Three cool new features in smdb v3.10.2.0

Mongo DB Logo

This article describes three new features in version v3.10.2.0 of the RRZE’s smdb plugin. Let’s dash through the basics and go straight to the features. Who knows – may be one or two of the features will prove useful for you?

The basics – smdb provides a thin abstraction layer for accessing a MongoDB replicaset and databases. The abstraction layer closely approximates the original MongoDB Java Driver implementation. The first three numbers which are part of the plugin’s version represent the MongoDB Java Driver version which is included as a dependency.

In this article the application data will be addressed as ‚document‘ and the options used by the MongoDB API methods, for example CreateCollectionOptions, as ‚option‘.

Enough blabber – let’s just jump to the new features and if you read till the end you will find a useful bonus feature.

1.Document and option cloning

Once enabled, this feature will try to clone all the documents or options used by the smdbService before manipulating them in any way. This allows us to preserve the original document or option instances and use them further in our code without any concerns. The clone functionality relies on the Clonable Java interface, so if you plan to use it – be sure to use document and option objects which support Clonable. If the object instance provided to a smdbService method does not support cloning, the original object instance will be used.

The most common way for createing documents or options in our applications is through a LinkedHashMap which supports Clonable. A basic example of creating a document and an option that work fine with cloning looks like this:


// this is a LinkedHashMap
def myDocument = [
  givenname: 'Krasimir',
  surname: 'Zhelev',
  address: [
    street:'Matrtnesstraße 1',
    city: 'Erlangen'
  ]
]

// this is a LinkedHashMap
def myOption = [upsert: true]

It is important to mention that with version v3.10.2.0 cloning of options is enabled by default. Cloning of data documents is disabled by default to ensure backward compatibility.

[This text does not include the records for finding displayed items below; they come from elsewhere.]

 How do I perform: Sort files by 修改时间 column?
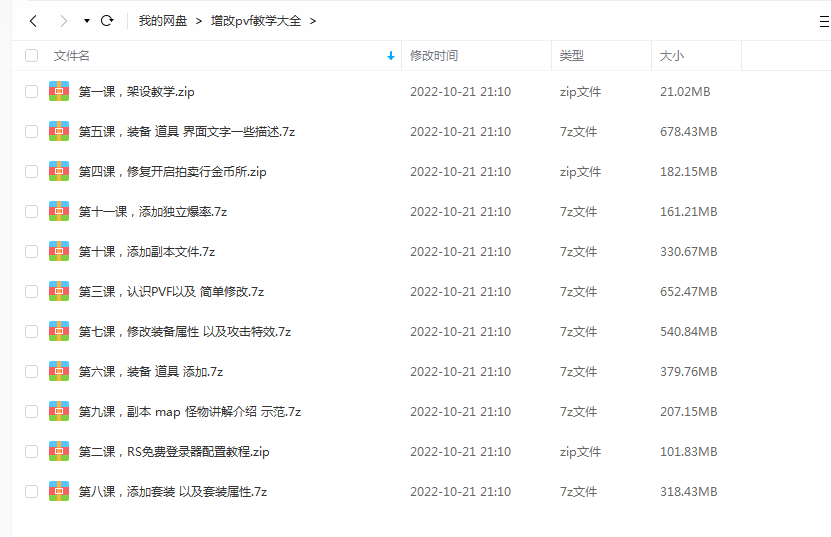click(x=434, y=56)
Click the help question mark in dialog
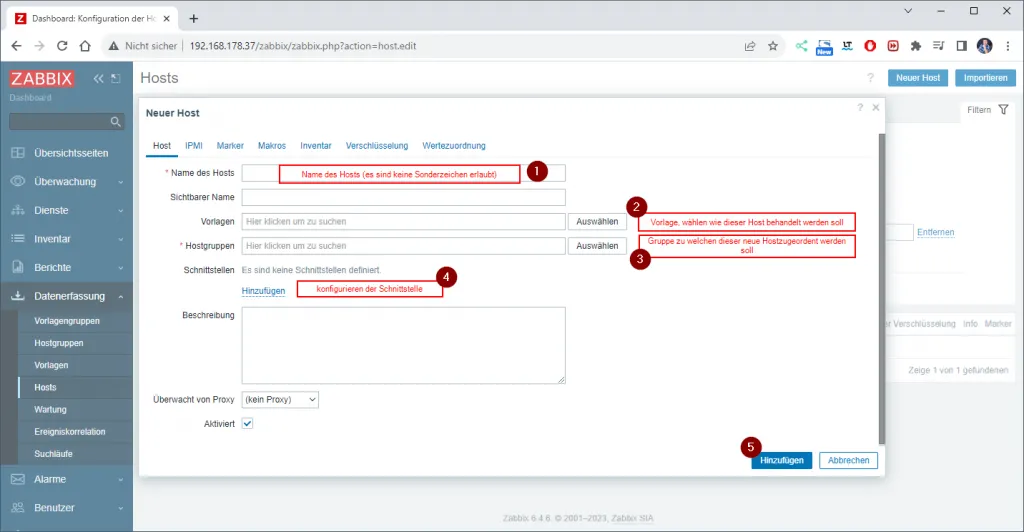Viewport: 1024px width, 532px height. click(x=859, y=107)
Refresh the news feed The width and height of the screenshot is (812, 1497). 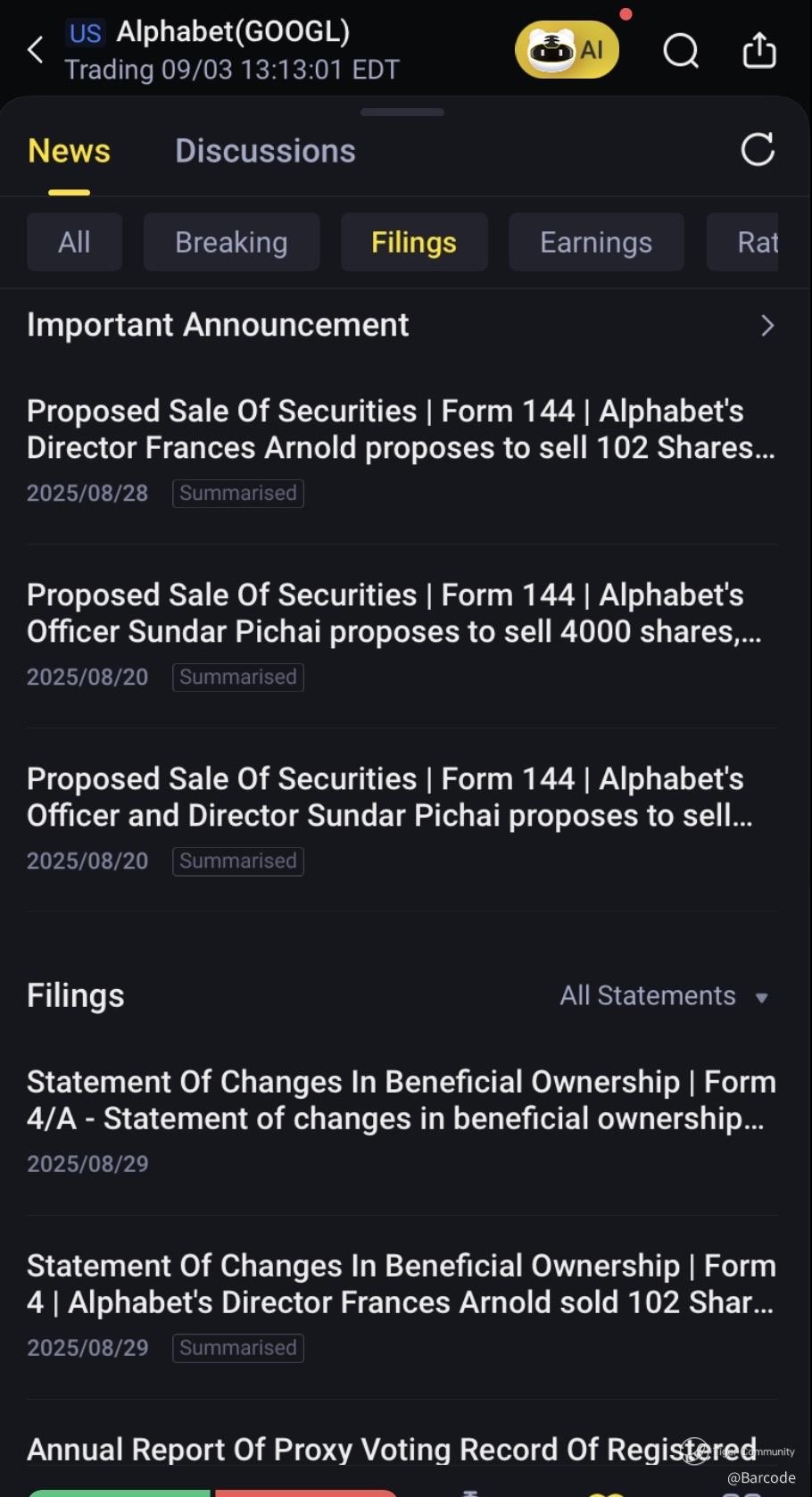[x=758, y=150]

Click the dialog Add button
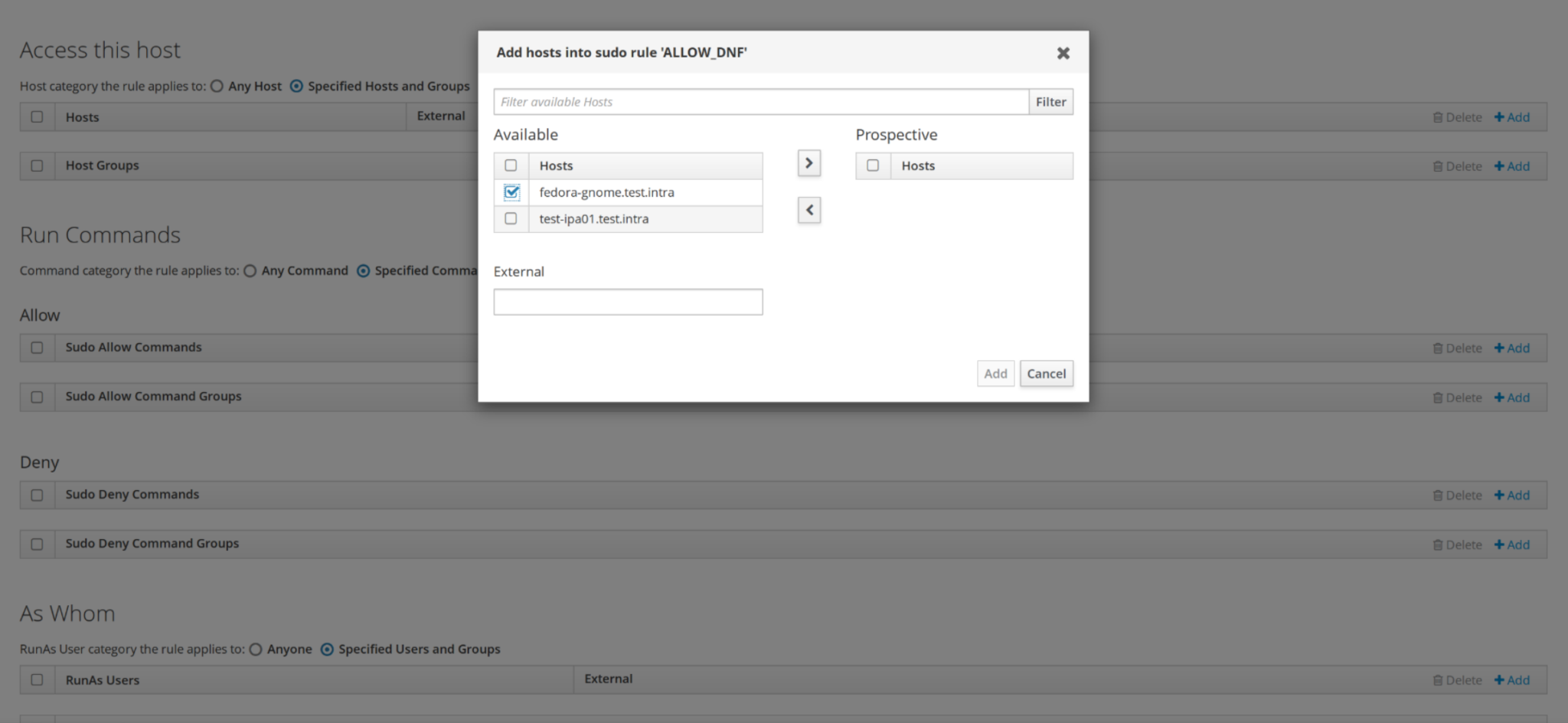pyautogui.click(x=995, y=374)
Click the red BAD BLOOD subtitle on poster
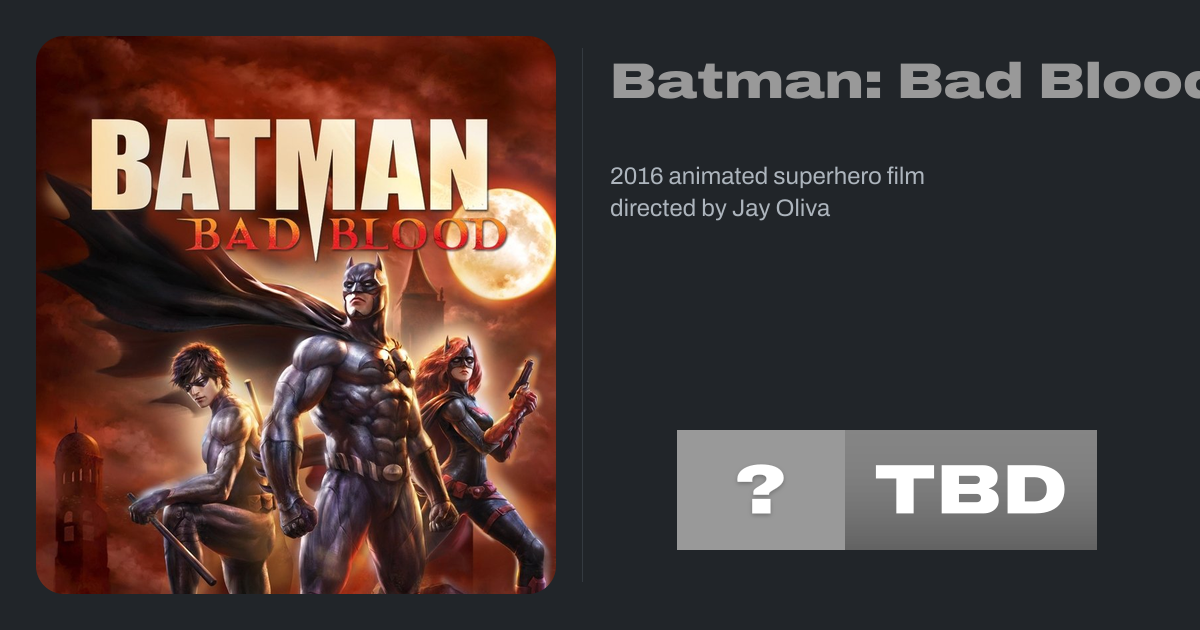Image resolution: width=1200 pixels, height=630 pixels. [x=345, y=235]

Options cloning allows us, for example, to create collections by using the following code:


Map myOptions = [collation: [locale: 'de']]
smdbService.createCollection('myDB', 'germanNamesCollection', myOptions)
smdbService.createCollection('myDB', 'germanTitlesCollection', myOptions)

The code shown above used to fail earlier because the collation option was replaced by an instance of the Java MongoDB Driver Class Collation within the myOptions object during the first createCollection call. The second method call was thus not able to handle correctly the myOptions object as it was trying to map the option once again.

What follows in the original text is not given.